(TEXTO DE LEITURA):
Com as fundações que recorriam às recuperações judiciais, a situação trazia uma enorme insegurança jurídica no mercado. “Porque o poder de uma determinada associação em influenciar na hora de conceder o crédito, pode ter um efeito na economia como um todo, que é fazer o preço do crédito, do empréstimo bancário, subir”, conclui.

Com mais de 1.200 pedidos até agosto, 2024 está a caminho de superar facilmente 2016 como o ano com o maior número de solicitações de recuperação judicial. Este cenário impacta até mesmo grandes empresas, antes consideradas estáveis no mercado. Diante deste aumento significativo nos pedidos de proteção, é preciso compreender o que mudou e se há esperança para reverter essa situação.

Para Max Mustrangi, CEO da Excellence, um dos grandes problemas é atualmente a baixa renda da população, que está sofrendo com os constantes aumentos de preços e com a falta de poder de compra. Ele explica que por mais que os números afirmem que há menos desemprego no Brasil, a grande maioria está em “subempregos” e/ou programas de transferência de renda, o que faz com que elas recebam menos do que deveriam.

(TAREFA): Escreva a continuação do texto sobre o aumento dos pedidos de recuperação judicial, começando logo depois da última frase dele.

(DADOS FORNECIDOS):
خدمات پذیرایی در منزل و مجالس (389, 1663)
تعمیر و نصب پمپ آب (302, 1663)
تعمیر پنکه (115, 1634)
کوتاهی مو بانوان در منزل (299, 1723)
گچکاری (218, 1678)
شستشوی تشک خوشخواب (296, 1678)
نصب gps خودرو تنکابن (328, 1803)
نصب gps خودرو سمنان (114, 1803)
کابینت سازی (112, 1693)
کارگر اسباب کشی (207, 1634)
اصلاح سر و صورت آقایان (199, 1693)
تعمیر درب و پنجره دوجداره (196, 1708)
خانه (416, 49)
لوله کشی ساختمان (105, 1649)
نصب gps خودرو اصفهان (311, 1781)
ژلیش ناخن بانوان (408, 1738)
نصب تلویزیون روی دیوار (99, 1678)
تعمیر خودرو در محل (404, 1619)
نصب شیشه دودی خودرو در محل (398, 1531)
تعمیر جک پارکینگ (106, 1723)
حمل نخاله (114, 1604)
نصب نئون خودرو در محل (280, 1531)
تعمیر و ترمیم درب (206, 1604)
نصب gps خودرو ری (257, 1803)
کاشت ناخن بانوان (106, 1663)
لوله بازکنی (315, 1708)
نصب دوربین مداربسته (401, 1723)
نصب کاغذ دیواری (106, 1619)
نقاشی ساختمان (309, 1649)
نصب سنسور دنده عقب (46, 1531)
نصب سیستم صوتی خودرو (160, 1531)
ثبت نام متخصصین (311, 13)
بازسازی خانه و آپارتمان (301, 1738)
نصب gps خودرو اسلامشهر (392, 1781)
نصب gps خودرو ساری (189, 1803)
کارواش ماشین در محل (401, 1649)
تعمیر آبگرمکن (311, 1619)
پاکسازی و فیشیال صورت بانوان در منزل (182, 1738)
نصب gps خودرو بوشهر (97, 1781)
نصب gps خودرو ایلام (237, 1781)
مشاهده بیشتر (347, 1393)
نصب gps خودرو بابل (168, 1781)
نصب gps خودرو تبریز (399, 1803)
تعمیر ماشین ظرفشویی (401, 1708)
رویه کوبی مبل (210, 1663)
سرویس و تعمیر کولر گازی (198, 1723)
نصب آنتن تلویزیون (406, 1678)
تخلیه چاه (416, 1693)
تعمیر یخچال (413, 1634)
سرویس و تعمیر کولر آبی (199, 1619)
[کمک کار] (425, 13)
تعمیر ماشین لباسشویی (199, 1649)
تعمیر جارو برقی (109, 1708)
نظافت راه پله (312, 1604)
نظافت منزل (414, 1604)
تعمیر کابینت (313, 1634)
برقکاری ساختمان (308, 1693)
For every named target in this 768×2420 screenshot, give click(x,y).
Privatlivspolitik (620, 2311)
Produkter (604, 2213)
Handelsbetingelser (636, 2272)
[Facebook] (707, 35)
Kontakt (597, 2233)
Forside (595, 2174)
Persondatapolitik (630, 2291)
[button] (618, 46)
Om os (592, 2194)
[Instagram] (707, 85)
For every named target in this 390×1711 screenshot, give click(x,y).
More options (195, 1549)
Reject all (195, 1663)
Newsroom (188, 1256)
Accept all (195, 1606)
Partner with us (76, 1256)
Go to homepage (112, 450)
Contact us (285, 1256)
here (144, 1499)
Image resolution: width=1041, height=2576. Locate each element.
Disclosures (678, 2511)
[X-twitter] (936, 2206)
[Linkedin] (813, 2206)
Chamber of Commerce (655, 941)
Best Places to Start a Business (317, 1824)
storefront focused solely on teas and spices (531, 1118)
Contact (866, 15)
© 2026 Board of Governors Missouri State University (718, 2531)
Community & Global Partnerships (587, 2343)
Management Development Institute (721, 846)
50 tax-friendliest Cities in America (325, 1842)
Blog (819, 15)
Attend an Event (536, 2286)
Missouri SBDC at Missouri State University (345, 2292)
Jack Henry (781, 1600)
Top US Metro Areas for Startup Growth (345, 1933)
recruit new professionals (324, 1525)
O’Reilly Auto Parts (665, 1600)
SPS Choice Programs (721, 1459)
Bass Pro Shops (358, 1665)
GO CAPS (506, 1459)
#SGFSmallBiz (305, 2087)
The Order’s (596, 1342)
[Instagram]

(RESPOSTA):
“Os dados não mostram os salários daqueles que atuam como MEI e acabam recebendo. Há muitas pessoas trabalhando como motoristas de aplicativo, motoboys, entre outros. São profissões dignas, mas que pagam pouco, fazendo com que essas pessoas consigam apenas sobreviver, pagando contas essenciais como energia e água. Elas não têm como ir às lojas gastar. Quando vão, buscam sempre um mix mais barato de produtos, o que cabe no bolso”, explica Mustrangi.

Segundo o especialista, essa busca por itens mais acessíveis acaba reduzindo as margens de lucro das empresas. Como resultado, as gestões começam a enfrentar problemas financeiros, prejuízos crescentes e recorrentes, criando um contexto de necessidade de reestruturação empresarial. A sequência interminável de maus resultados (prejuízos) torna quase que missão impossível pagar as contas e despesas correntes, quanto mais pagá-las em dia.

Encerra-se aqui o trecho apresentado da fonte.